§ **TASK PROMPT**:
In the data below, how many lines contain the string "agent"? Give only the figure.
(DATA SUPPLIED begins)
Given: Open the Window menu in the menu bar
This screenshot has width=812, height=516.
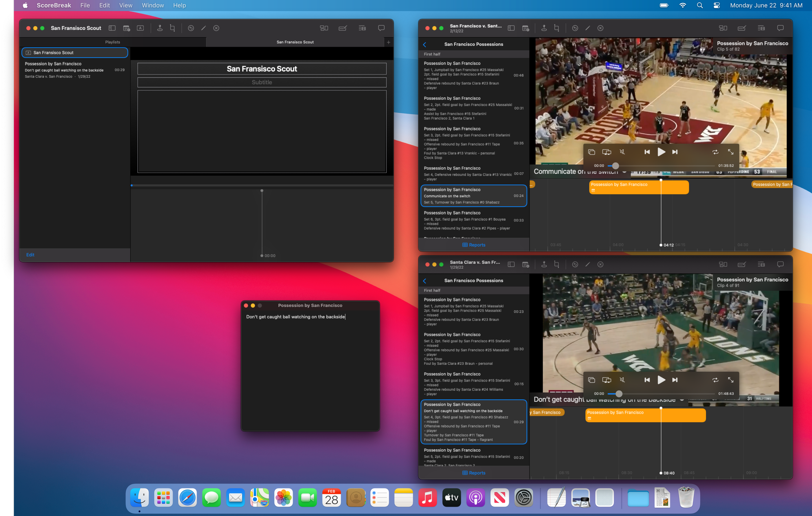Looking at the screenshot, I should coord(152,5).
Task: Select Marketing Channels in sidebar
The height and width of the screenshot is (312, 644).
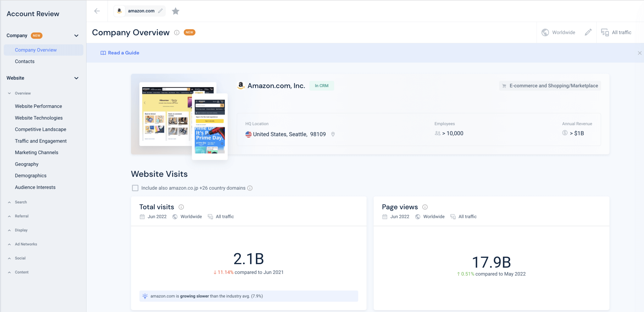Action: point(36,153)
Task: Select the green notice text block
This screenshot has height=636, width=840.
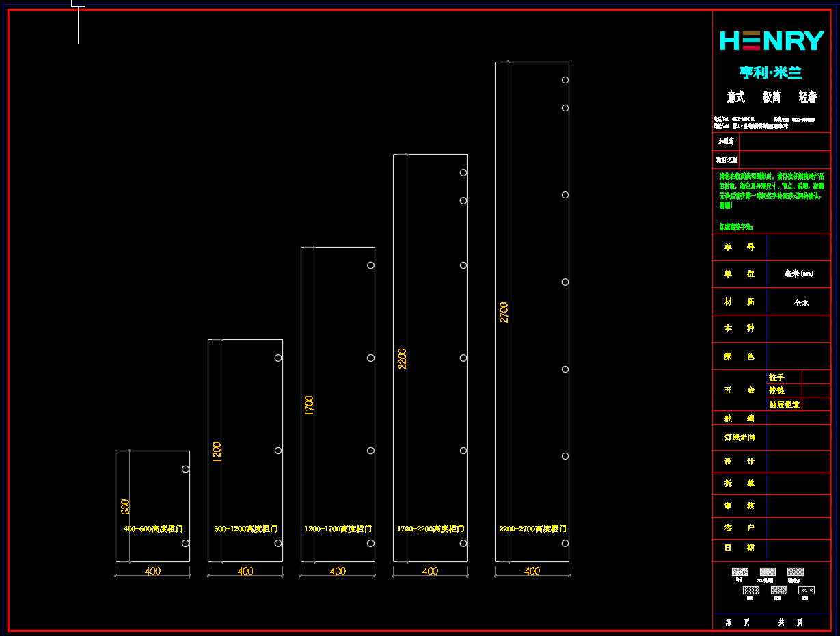Action: pyautogui.click(x=771, y=191)
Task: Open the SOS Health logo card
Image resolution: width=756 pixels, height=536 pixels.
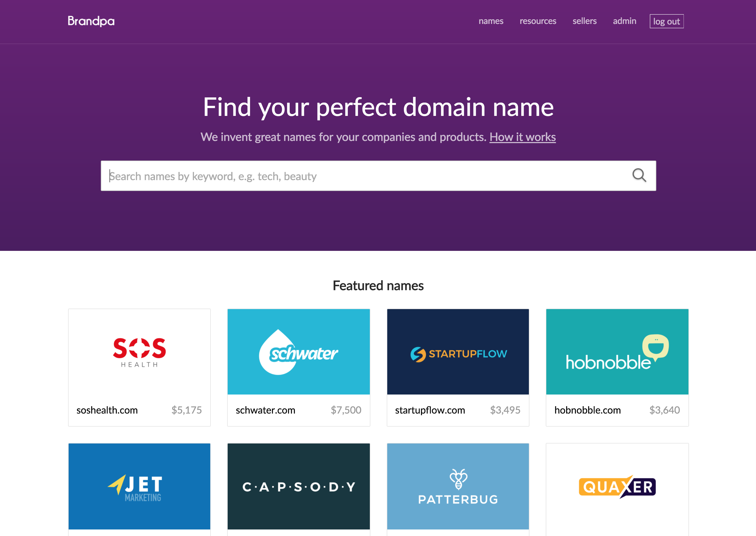Action: coord(139,352)
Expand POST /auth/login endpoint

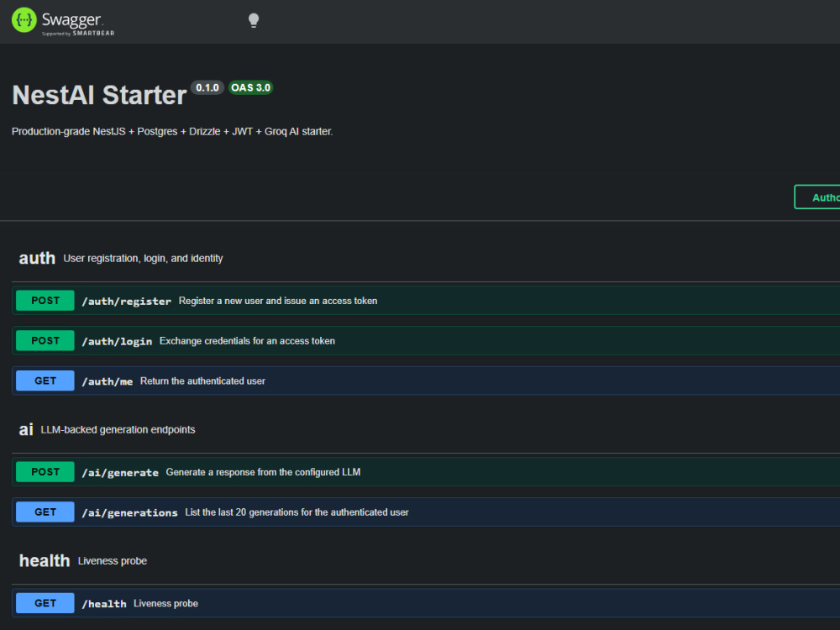tap(426, 341)
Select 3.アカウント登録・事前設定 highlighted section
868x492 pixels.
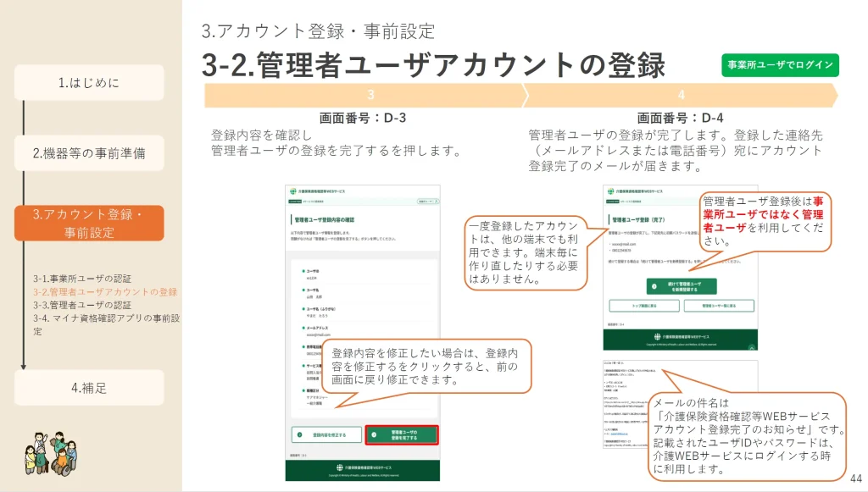pos(89,224)
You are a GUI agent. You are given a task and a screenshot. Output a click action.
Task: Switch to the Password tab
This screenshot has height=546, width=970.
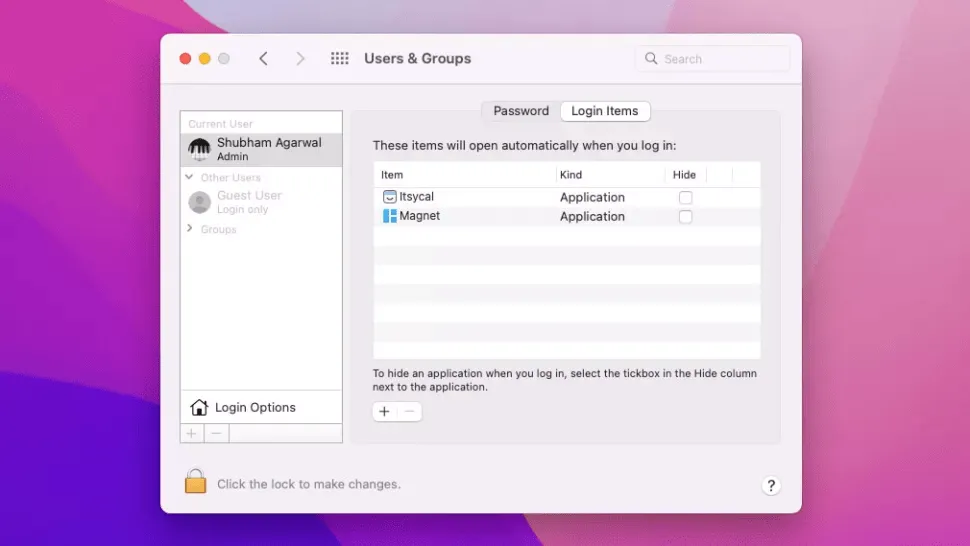pyautogui.click(x=521, y=111)
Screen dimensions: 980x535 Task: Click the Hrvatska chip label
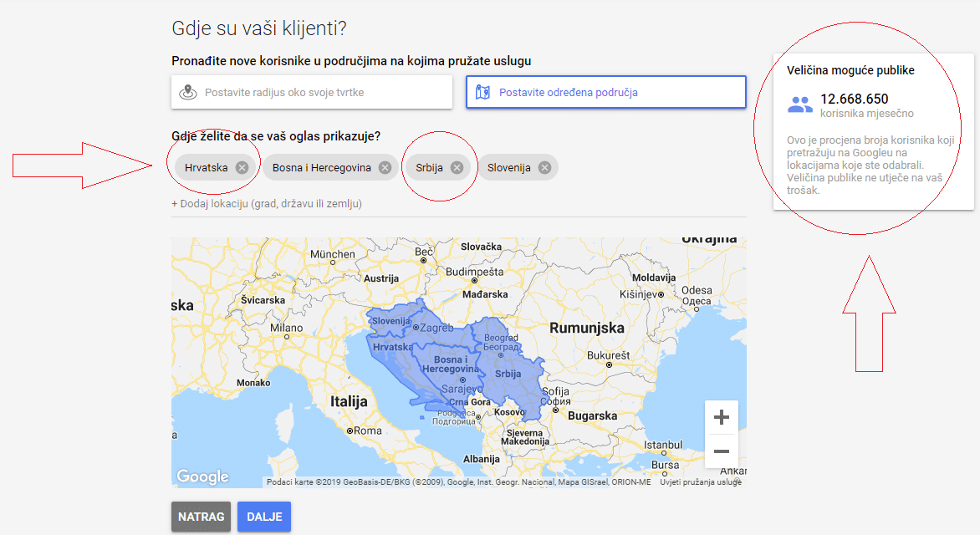point(207,167)
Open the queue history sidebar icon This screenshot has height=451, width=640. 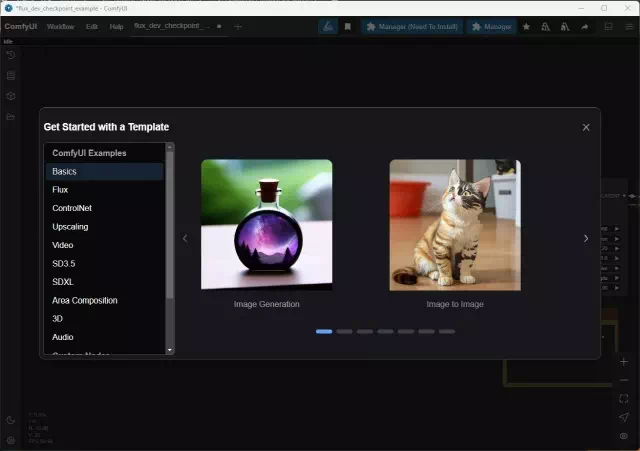click(x=11, y=54)
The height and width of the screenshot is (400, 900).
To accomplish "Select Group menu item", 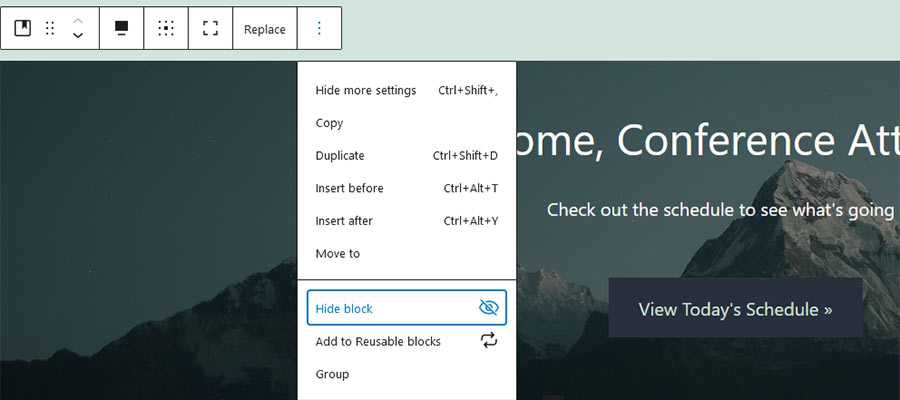I will (x=332, y=374).
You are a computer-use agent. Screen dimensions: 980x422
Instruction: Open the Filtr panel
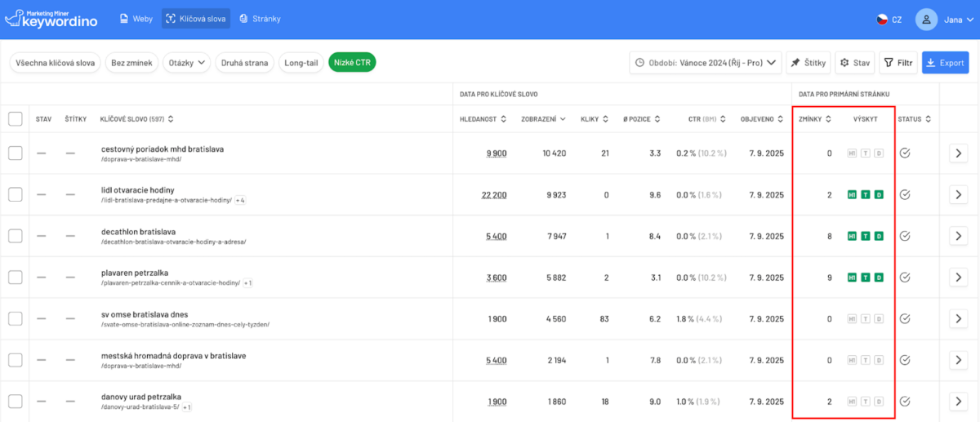[898, 63]
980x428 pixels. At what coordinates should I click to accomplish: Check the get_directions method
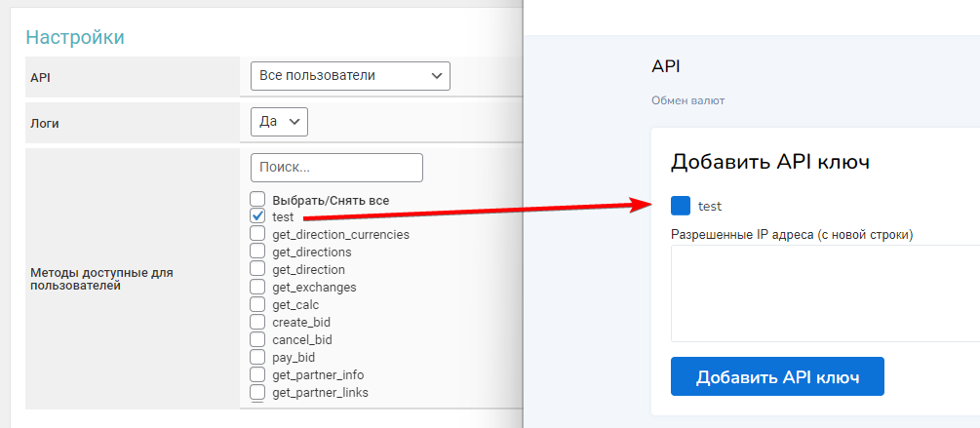pos(257,252)
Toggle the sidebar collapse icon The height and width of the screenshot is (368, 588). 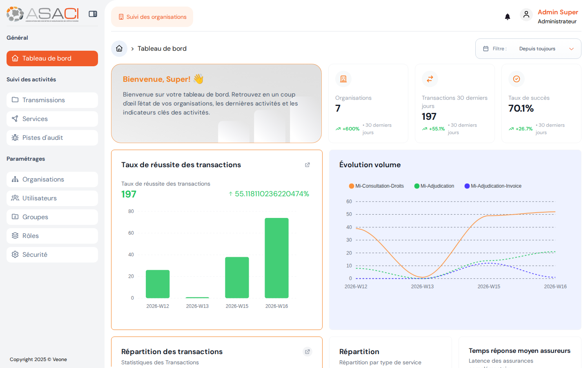point(93,14)

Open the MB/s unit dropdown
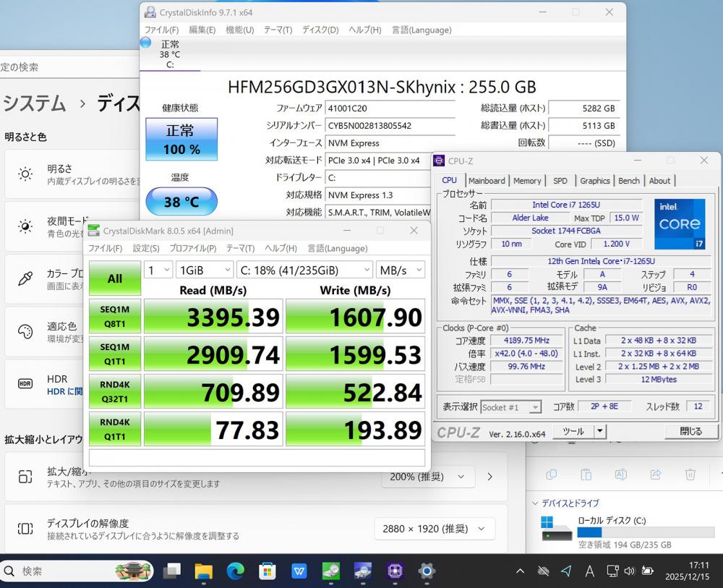[400, 270]
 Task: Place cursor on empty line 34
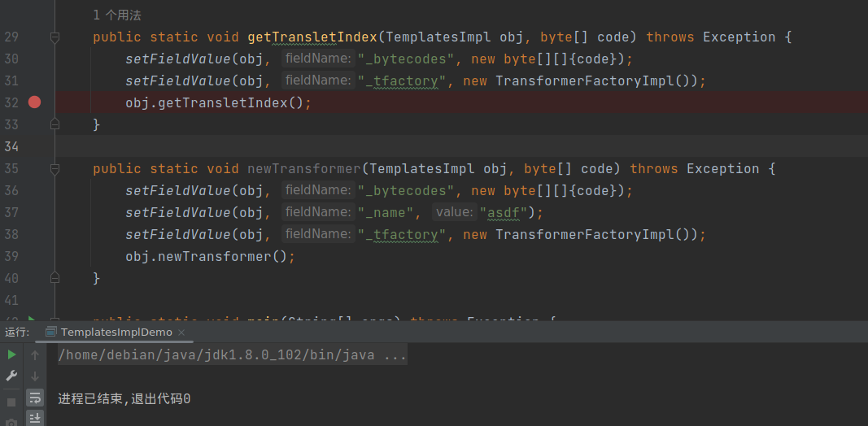(x=407, y=146)
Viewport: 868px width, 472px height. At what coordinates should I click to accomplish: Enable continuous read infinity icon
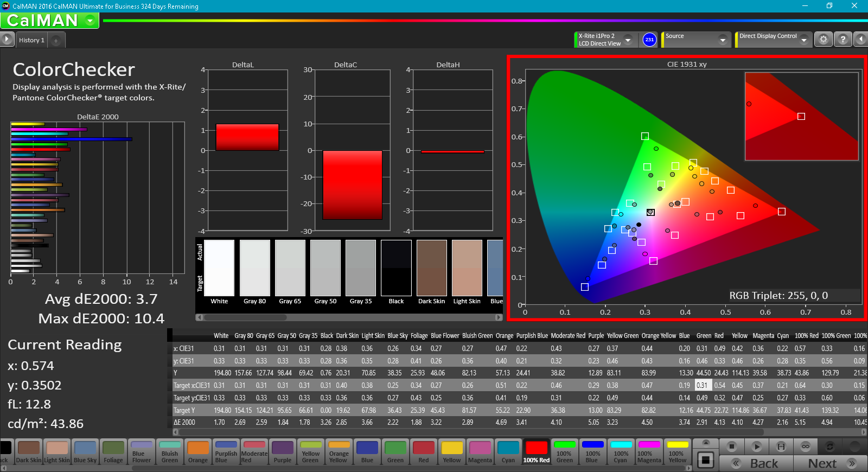806,447
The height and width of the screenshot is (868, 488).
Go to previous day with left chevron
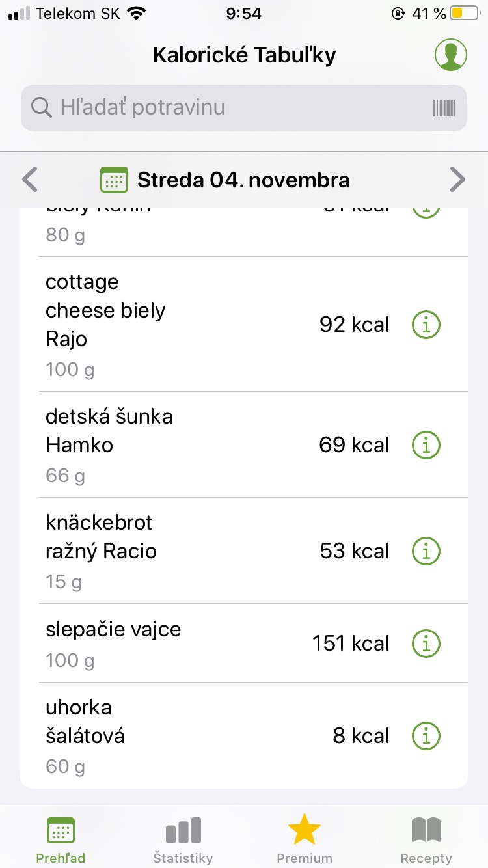point(30,180)
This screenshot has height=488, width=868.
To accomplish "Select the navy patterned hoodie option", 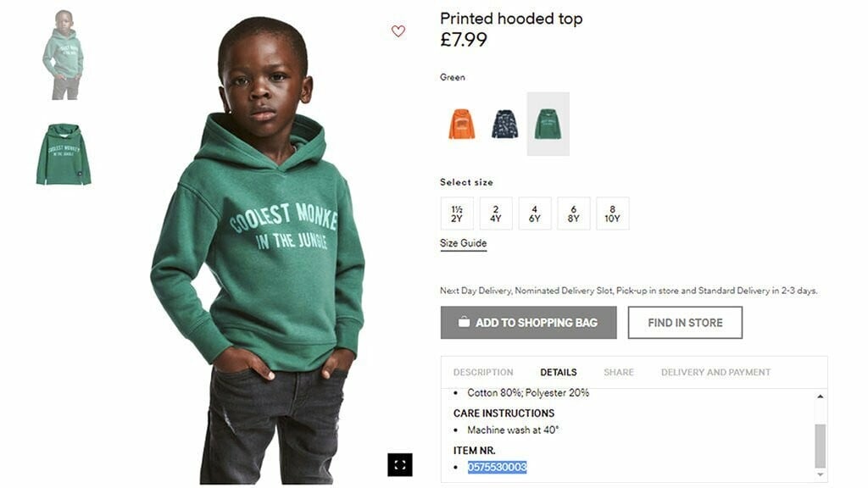I will tap(505, 124).
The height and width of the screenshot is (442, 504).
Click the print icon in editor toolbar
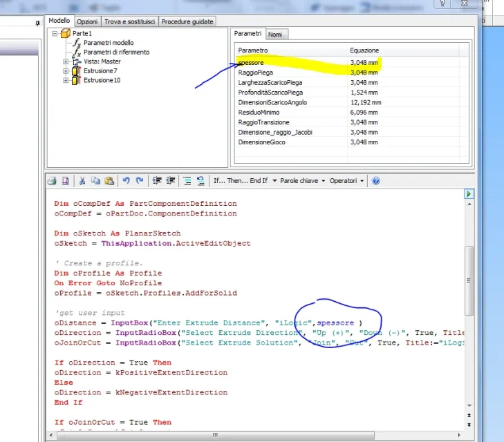[x=52, y=181]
(DATA SUPPLIED ends)
§ **RESPONSE BELOW**:
2